### Provided passage
Background information
- Born: 1984 (age 41–42)
- Origin: Nicolet, Quebec, Canada
- Genres: Minimalist; avant-garde; neoclassical;
- Occupation: Musician
- Instrument: Piano
- Years active: 2015–present
- Label: Arts & Crafts
- Website: jeanmichelblais.com

= Jean-Michel Blais =

Canadian pianist and composer (born 1984)

Jean-Michel Blais (born 1984) is a composer and pianist from Quebec, Canada.

His music is influenced by a range of composers and pianists such as Frédéric Chopin, Sergei Rachmaninoff, Maurice Ravel, classical minimalists (Steve Reich, Philip Glass, Erik Satie), and modern composers such as Chilly Gonzales and Yann Tiersen. English pop singer Ellie Goulding has cited Blais as an inspiration for her fourth album.

### Source excerpt
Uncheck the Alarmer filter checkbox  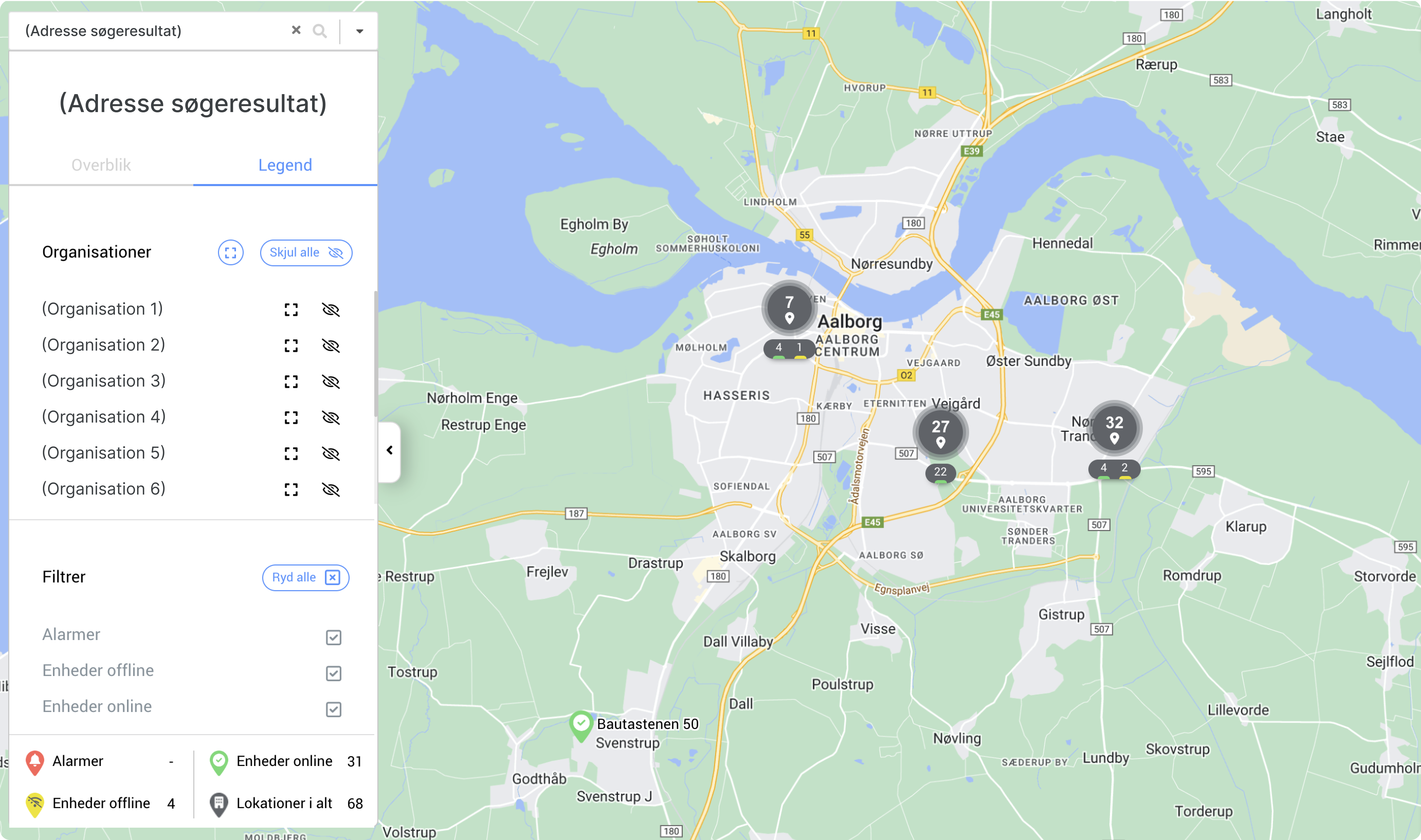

### What is required
Could you repeat the passage about Jean-Michel Blais word for word, starting with "Jean-Michel Blais (born" and going on through "her fourth album."? Answer using only the passage about Jean-Michel Blais, not the data.

### Exercise answer
Jean-Michel Blais (born 1984) is a composer and pianist from Quebec, Canada.

His music is influenced by a range of composers and pianists such as Frédéric Chopin, Sergei Rachmaninoff, Maurice Ravel, classical minimalists (Steve Reich, Philip Glass, Erik Satie), and modern composers such as Chilly Gonzales and Yann Tiersen. English pop singer Ellie Goulding has cited Blais as an inspiration for her fourth album.